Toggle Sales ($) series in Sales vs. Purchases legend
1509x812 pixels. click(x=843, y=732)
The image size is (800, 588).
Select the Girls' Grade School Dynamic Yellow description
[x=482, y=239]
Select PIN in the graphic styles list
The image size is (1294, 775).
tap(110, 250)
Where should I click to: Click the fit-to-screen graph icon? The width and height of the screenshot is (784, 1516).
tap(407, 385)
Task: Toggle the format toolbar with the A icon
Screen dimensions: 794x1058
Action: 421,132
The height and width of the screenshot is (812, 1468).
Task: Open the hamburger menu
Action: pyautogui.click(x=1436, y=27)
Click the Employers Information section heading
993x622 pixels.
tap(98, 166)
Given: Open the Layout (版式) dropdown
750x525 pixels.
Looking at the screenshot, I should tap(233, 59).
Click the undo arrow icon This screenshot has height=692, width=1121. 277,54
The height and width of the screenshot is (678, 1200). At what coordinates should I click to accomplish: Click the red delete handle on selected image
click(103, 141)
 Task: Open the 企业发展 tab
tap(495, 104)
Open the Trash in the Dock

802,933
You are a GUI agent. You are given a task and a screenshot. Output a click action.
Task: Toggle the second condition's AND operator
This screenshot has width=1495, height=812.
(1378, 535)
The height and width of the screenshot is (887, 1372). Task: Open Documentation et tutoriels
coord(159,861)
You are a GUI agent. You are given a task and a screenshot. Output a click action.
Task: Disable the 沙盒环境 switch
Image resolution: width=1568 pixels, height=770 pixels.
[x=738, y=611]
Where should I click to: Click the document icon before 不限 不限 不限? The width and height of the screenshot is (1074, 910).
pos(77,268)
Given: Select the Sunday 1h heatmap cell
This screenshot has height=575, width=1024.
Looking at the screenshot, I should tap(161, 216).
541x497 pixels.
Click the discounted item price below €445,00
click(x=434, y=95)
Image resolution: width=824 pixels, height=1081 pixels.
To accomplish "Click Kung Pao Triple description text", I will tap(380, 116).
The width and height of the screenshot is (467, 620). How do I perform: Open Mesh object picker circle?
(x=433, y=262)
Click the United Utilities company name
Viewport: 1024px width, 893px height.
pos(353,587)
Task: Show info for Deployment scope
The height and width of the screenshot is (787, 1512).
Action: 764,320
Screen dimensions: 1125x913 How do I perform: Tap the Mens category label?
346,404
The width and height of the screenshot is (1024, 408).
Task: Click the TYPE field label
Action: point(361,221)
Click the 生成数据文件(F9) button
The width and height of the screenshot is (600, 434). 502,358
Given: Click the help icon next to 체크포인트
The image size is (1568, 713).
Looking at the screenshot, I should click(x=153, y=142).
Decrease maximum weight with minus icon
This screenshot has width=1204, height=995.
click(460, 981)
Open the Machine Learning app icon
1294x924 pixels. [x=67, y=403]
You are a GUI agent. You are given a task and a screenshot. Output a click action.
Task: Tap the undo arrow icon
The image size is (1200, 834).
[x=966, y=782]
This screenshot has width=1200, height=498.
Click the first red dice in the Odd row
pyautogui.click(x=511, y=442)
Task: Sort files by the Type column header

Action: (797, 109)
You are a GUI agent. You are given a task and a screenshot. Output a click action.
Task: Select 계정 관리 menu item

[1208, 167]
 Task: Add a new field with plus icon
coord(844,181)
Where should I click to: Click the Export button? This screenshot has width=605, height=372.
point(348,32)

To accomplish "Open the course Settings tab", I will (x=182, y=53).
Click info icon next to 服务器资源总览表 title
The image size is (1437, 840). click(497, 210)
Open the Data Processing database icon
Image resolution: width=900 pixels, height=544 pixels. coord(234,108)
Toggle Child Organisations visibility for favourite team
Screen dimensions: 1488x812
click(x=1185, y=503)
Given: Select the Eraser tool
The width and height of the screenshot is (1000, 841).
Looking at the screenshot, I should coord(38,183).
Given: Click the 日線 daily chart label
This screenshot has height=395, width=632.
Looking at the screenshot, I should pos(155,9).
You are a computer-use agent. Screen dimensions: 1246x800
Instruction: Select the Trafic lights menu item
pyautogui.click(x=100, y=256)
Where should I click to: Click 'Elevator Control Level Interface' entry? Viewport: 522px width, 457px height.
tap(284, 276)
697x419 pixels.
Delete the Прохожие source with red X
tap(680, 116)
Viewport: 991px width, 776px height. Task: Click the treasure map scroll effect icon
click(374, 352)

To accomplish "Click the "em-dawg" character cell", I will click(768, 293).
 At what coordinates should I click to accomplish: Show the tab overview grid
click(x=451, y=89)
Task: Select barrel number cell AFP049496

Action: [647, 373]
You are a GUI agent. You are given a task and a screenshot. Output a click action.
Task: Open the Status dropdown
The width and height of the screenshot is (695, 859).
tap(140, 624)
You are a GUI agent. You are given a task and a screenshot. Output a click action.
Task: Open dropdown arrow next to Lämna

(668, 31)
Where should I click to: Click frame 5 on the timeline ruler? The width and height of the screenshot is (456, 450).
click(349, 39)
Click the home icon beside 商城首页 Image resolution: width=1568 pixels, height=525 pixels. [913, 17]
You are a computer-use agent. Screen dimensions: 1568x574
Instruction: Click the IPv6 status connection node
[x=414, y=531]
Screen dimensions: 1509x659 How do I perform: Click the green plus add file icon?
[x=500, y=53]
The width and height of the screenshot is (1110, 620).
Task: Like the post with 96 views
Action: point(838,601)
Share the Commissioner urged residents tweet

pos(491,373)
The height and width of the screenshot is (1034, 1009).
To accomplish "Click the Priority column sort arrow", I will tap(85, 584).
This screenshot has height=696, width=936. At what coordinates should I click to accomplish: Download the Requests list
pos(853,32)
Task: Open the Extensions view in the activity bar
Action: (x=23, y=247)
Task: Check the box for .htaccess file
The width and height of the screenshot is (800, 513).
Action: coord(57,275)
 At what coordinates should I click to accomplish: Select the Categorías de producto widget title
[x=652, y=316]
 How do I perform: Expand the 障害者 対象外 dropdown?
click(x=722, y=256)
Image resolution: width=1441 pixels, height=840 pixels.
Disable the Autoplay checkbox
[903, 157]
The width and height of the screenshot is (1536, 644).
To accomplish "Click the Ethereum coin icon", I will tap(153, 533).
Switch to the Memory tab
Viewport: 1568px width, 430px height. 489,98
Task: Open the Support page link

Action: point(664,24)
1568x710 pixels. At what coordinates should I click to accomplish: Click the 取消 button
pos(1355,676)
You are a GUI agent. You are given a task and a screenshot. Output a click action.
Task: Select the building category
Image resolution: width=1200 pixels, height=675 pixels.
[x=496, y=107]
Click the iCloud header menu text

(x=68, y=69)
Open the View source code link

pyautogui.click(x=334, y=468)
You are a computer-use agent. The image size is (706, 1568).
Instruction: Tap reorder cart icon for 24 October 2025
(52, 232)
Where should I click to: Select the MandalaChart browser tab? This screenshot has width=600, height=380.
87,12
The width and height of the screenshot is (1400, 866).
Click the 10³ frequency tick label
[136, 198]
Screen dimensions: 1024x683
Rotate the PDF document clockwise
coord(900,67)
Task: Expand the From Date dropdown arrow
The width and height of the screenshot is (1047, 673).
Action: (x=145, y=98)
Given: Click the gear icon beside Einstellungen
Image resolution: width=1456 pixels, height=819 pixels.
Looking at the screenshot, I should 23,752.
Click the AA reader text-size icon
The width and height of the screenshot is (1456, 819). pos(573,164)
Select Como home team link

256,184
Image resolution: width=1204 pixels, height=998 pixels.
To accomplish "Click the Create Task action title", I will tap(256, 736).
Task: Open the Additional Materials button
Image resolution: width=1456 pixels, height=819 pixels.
━━━━━━━━━━━━━━━━━━━━
= WHAT YOU HAVE TO DO =
Copy out the material again, replacing "Einstellungen" with "Settings" everywhere it appears and leaving everything else unchanged.

= RIGHT ANSWER =
Toggle Sales ($) series in Sales vs. Purchases legend
1509x812 pixels. click(x=843, y=732)
The image size is (800, 588).
Select the Girls' Grade School Dynamic Yellow description
[x=482, y=239]
Select PIN in the graphic styles list
The image size is (1294, 775).
tap(110, 250)
Where should I click to: Click the fit-to-screen graph icon? The width and height of the screenshot is (784, 1516).
tap(407, 385)
Task: Toggle the format toolbar with the A icon
Screen dimensions: 794x1058
Action: 421,132
The height and width of the screenshot is (812, 1468).
Task: Open the hamburger menu
Action: pyautogui.click(x=1436, y=27)
Click the Employers Information section heading
993x622 pixels.
tap(98, 166)
Given: Open the Layout (版式) dropdown
750x525 pixels.
Looking at the screenshot, I should tap(233, 59).
Click the undo arrow icon This screenshot has height=692, width=1121. 277,54
The height and width of the screenshot is (678, 1200). At what coordinates should I click to accomplish: Click the red delete handle on selected image
click(103, 141)
 Task: Open the 企业发展 tab
tap(495, 104)
Open the Trash in the Dock

802,933
You are a GUI agent. You are given a task and a screenshot. Output a click action.
Task: Toggle the second condition's AND operator
This screenshot has width=1495, height=812.
(1378, 535)
The height and width of the screenshot is (887, 1372). Task: Open Documentation et tutoriels
coord(159,861)
You are a GUI agent. You are given a task and a screenshot. Output a click action.
Task: Disable the 沙盒环境 switch
Image resolution: width=1568 pixels, height=770 pixels.
[x=738, y=611]
Where should I click to: Click the document icon before 不限 不限 不限? The width and height of the screenshot is (1074, 910).
pos(77,268)
Given: Select the Sunday 1h heatmap cell
This screenshot has height=575, width=1024.
Looking at the screenshot, I should tap(161, 216).
541x497 pixels.
Click the discounted item price below €445,00
click(x=434, y=95)
Image resolution: width=824 pixels, height=1081 pixels.
To accomplish "Click Kung Pao Triple description text", I will tap(380, 116).
The width and height of the screenshot is (467, 620). How do I perform: Open Mesh object picker circle?
(x=433, y=262)
Click the United Utilities company name
Viewport: 1024px width, 893px height.
pos(353,587)
Task: Show info for Deployment scope
The height and width of the screenshot is (787, 1512).
Action: 764,320
Screen dimensions: 1125x913 How do I perform: Tap the Mens category label?
346,404
The width and height of the screenshot is (1024, 408).
Task: Click the TYPE field label
Action: point(361,221)
Click the 生成数据文件(F9) button
The width and height of the screenshot is (600, 434). 502,358
Given: Click the help icon next to 체크포인트
The image size is (1568, 713).
Looking at the screenshot, I should click(x=153, y=142).
Decrease maximum weight with minus icon
This screenshot has width=1204, height=995.
click(460, 981)
Open the Machine Learning app icon
1294x924 pixels. [x=67, y=403]
You are a GUI agent. You are given a task and a screenshot. Output a click action.
Task: Tap the undo arrow icon
The image size is (1200, 834).
[x=966, y=782]
This screenshot has width=1200, height=498.
Click the first red dice in the Odd row
pyautogui.click(x=511, y=442)
Task: Sort files by the Type column header

Action: (797, 109)
You are a GUI agent. You are given a task and a screenshot. Output a click action.
Task: Select 계정 관리 menu item

[1208, 167]
 Task: Add a new field with plus icon
coord(844,181)
Where should I click to: Click the Export button? This screenshot has width=605, height=372.
point(348,32)

To accomplish "Open the course Settings tab", I will (x=182, y=53).
Click info icon next to 服务器资源总览表 title
The image size is (1437, 840). click(497, 210)
Open the Data Processing database icon
Image resolution: width=900 pixels, height=544 pixels. coord(234,108)
Toggle Child Organisations visibility for favourite team
Screen dimensions: 1488x812
click(x=1185, y=503)
Given: Select the Eraser tool
The width and height of the screenshot is (1000, 841).
Looking at the screenshot, I should coord(38,183).
Given: Click the 日線 daily chart label
This screenshot has height=395, width=632.
Looking at the screenshot, I should pos(155,9).
You are a computer-use agent. Screen dimensions: 1246x800
Instruction: Select the Trafic lights menu item
pyautogui.click(x=100, y=256)
Where should I click to: Click 'Elevator Control Level Interface' entry? Viewport: 522px width, 457px height.
tap(284, 276)
697x419 pixels.
Delete the Прохожие source with red X
tap(680, 116)
Viewport: 991px width, 776px height. Task: Click the treasure map scroll effect icon
click(374, 352)

To accomplish "Click the "em-dawg" character cell", I will click(768, 293).
 At what coordinates should I click to accomplish: Show the tab overview grid
click(x=451, y=89)
Task: Select barrel number cell AFP049496

Action: [647, 373]
You are a GUI agent. You are given a task and a screenshot. Output a click action.
Task: Open the Status dropdown
The width and height of the screenshot is (695, 859).
tap(140, 624)
You are a GUI agent. You are given a task and a screenshot. Output a click action.
Task: Open dropdown arrow next to Lämna

(668, 31)
Where should I click to: Click frame 5 on the timeline ruler? The width and height of the screenshot is (456, 450).
click(349, 39)
Click the home icon beside 商城首页 Image resolution: width=1568 pixels, height=525 pixels. [913, 17]
You are a computer-use agent. Screen dimensions: 1568x574
Instruction: Click the IPv6 status connection node
[x=414, y=531]
Screen dimensions: 1509x659 How do I perform: Click the green plus add file icon?
[x=500, y=53]
The width and height of the screenshot is (1110, 620).
Task: Like the post with 96 views
Action: point(838,601)
Share the Commissioner urged residents tweet

pos(491,373)
The height and width of the screenshot is (1034, 1009).
To accomplish "Click the Priority column sort arrow", I will tap(85, 584).
This screenshot has height=696, width=936. At what coordinates should I click to accomplish: Download the Requests list
pos(853,32)
Task: Open the Extensions view in the activity bar
Action: (x=23, y=247)
Task: Check the box for .htaccess file
The width and height of the screenshot is (800, 513).
Action: coord(57,275)
 At what coordinates should I click to accomplish: Select the Categorías de producto widget title
[x=652, y=316]
 How do I perform: Expand the 障害者 対象外 dropdown?
click(x=722, y=256)
Image resolution: width=1441 pixels, height=840 pixels.
Disable the Autoplay checkbox
[903, 157]
The width and height of the screenshot is (1536, 644).
To accomplish "Click the Ethereum coin icon", I will tap(153, 533).
Switch to the Memory tab
Viewport: 1568px width, 430px height. 489,98
Task: Open the Support page link

Action: point(664,24)
1568x710 pixels. At what coordinates should I click to accomplish: Click the 取消 button
pos(1355,676)
You are a GUI agent. You are given a task and a screenshot. Output a click action.
Task: Select the building category
Image resolution: width=1200 pixels, height=675 pixels.
[x=496, y=107]
Click the iCloud header menu text

(x=68, y=69)
Open the View source code link

pyautogui.click(x=334, y=468)
You are a computer-use agent. The image size is (706, 1568).
Instruction: Tap reorder cart icon for 24 October 2025
(52, 232)
Where should I click to: Select the MandalaChart browser tab? This screenshot has width=600, height=380.
87,12
The width and height of the screenshot is (1400, 866).
Click the 10³ frequency tick label
[136, 198]
Screen dimensions: 1024x683
Rotate the PDF document clockwise
coord(900,67)
Task: Expand the From Date dropdown arrow
The width and height of the screenshot is (1047, 673).
Action: (x=145, y=98)
Given: Click the gear icon beside Settings
Image resolution: width=1456 pixels, height=819 pixels.
Looking at the screenshot, I should 23,752.
Click the AA reader text-size icon
The width and height of the screenshot is (1456, 819). pos(573,164)
Select Como home team link

256,184
Image resolution: width=1204 pixels, height=998 pixels.
To accomplish "Click the Create Task action title", I will tap(256, 736).
Task: Open the Additional Materials button
Image resolution: width=1456 pixels, height=819 pixels.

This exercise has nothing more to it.